March 12, 2020 By Allie Griffin
The Queens Borough President special election is still on despite growing fears over the spread of the coronavirus.
As the number of cases of COVID-19 has risen to 62 cases in the city, numerous conferences and large events, including the St. Patrick’s Day Parade in Manhattan have been canceled.
However, the March 24 special election for borough president will go on, Mayor Bill de Blasio said Wednesday.
“I am really, really hesitant to change an election, ever, for anything,” de Blasio said at a press conference. “I think it’s a very dangerous thing to do in a democracy.”
He went on to say that the City will talk to health care experts and consider the dynamics, but ultimately will not be postponing the election.
“Right now, it is not my intention to change an existing election.”
Early voting for the election begins this Saturday, March 14 and ends Sunday, March 22. The special election will determine who will be the borough president after the seat was vacated on Jan. 1 by Melinda Katz, who took over as Queens District Attorney.
One of the six candidates for Queens borough president is taking preventative measures in the face of the coronavirus outbreak.
Council Member Costa Constantinides is suspending all in-person canvassing, effective immediately, he announced today.
“Public safety is my top priority.

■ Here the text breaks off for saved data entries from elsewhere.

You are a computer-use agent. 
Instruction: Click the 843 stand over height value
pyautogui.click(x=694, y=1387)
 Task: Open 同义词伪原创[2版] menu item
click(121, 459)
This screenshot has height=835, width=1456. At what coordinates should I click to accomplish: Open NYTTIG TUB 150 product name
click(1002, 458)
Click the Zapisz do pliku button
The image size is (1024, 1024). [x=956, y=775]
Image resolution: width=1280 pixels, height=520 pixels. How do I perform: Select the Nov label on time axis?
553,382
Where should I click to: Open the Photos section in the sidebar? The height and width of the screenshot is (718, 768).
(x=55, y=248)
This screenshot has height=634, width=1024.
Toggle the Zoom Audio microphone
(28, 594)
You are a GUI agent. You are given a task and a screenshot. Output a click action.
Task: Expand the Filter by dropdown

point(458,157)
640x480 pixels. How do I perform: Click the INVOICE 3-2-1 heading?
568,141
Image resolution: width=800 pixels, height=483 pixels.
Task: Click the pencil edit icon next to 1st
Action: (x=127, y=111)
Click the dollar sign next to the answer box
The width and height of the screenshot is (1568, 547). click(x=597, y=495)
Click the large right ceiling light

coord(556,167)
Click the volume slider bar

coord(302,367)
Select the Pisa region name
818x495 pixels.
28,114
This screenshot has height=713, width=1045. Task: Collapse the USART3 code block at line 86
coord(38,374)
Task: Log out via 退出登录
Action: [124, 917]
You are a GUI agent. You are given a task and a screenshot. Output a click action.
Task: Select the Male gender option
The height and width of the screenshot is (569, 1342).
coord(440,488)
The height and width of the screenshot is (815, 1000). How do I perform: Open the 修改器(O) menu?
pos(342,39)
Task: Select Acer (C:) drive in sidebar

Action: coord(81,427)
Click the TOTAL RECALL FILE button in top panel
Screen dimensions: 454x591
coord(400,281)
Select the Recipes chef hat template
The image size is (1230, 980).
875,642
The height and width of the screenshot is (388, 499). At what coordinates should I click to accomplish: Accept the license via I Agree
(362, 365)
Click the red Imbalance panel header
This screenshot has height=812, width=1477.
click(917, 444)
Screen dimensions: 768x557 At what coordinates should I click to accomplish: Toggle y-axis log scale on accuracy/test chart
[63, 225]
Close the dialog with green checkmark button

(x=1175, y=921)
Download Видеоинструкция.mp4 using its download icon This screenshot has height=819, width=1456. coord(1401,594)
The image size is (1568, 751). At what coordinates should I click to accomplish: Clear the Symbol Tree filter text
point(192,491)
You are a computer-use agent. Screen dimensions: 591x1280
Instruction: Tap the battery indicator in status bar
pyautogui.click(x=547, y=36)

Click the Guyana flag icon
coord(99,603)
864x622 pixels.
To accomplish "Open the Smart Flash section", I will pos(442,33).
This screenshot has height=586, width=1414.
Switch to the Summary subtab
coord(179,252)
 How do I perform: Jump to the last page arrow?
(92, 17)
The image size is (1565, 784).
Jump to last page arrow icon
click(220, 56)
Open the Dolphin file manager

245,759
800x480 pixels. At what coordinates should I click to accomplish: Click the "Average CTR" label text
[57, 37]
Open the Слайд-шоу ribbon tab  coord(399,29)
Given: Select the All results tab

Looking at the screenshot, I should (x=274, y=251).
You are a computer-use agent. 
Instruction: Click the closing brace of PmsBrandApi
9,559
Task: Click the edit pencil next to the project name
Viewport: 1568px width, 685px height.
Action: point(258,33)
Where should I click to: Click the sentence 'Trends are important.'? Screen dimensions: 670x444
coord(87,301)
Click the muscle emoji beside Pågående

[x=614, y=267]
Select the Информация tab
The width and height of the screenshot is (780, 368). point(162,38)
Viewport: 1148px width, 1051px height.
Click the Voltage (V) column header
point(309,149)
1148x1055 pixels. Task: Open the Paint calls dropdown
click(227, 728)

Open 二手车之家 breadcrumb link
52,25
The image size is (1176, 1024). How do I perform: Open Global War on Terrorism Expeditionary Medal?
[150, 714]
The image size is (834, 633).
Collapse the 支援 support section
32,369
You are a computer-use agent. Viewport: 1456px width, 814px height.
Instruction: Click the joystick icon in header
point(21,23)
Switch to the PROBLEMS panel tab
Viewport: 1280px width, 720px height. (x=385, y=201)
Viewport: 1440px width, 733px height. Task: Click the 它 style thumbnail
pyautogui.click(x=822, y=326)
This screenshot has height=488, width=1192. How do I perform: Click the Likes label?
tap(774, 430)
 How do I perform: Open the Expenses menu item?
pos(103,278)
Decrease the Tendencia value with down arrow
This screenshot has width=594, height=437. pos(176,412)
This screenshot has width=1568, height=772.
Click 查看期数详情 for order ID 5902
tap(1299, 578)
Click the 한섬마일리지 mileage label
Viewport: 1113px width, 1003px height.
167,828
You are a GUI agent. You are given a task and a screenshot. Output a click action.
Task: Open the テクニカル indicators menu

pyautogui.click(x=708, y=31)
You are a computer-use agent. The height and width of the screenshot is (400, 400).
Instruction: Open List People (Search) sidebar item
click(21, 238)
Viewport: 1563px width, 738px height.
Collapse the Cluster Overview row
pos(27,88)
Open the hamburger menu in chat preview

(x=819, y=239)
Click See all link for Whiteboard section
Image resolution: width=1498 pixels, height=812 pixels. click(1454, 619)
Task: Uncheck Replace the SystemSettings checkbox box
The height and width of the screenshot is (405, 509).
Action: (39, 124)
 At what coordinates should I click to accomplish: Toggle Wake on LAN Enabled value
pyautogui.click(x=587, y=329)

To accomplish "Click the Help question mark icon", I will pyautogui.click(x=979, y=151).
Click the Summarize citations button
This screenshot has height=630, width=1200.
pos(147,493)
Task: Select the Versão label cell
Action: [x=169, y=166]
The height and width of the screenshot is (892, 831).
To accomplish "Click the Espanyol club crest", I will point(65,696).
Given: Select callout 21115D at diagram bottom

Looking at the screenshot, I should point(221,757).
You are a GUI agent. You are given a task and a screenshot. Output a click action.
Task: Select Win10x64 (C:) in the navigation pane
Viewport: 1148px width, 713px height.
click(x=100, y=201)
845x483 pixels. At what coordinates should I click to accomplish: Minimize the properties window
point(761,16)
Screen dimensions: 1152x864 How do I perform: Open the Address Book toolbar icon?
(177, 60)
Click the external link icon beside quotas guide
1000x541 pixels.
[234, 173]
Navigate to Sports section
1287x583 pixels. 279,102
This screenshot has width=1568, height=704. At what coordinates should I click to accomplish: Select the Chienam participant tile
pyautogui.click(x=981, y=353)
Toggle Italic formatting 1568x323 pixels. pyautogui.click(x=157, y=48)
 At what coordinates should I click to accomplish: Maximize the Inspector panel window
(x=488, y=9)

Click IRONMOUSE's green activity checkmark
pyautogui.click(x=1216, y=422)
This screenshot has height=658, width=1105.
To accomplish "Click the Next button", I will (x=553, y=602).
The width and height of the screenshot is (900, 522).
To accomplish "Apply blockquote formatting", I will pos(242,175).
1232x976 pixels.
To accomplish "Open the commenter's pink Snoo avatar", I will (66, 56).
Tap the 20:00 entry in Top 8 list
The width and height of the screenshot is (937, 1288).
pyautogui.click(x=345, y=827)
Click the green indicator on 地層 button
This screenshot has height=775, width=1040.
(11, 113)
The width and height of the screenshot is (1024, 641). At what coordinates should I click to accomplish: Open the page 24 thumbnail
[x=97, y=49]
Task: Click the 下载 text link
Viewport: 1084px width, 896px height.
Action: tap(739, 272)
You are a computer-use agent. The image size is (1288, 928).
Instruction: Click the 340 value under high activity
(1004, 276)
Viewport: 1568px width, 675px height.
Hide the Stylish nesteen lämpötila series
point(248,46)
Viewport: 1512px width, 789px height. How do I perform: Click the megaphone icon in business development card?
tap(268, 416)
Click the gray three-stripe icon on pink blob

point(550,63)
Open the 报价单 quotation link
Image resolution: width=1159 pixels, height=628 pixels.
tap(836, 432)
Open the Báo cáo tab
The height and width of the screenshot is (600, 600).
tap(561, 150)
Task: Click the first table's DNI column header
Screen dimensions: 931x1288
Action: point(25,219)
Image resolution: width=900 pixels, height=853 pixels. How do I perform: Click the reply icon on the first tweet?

In order to protect the well-being of our team, our volunteers, and all Queens residents, effective immediately, our campaign has suspended all in-person canvassing and is transitioning our voter contact to calls, texts, and digital outreach in the interest of public health,” Constantinides said in a statement.
He also urged Queens residents to take advantage of early voting in order to avoid possible crowds on election day.
“To be clear, we are still running a campaign and encourage Queens residents to utilize early voting, which begins Saturday, to avoid a high volume of people on Election Day.”
COVID-19 is transmitted when respiratory droplets from a sneeze, cough or spit of an infected person is transferred directly into another person.
Global health experts advise people to practice “social distancing” and avoid large crowds and close contact with others, which increases the chance of contracting the virus.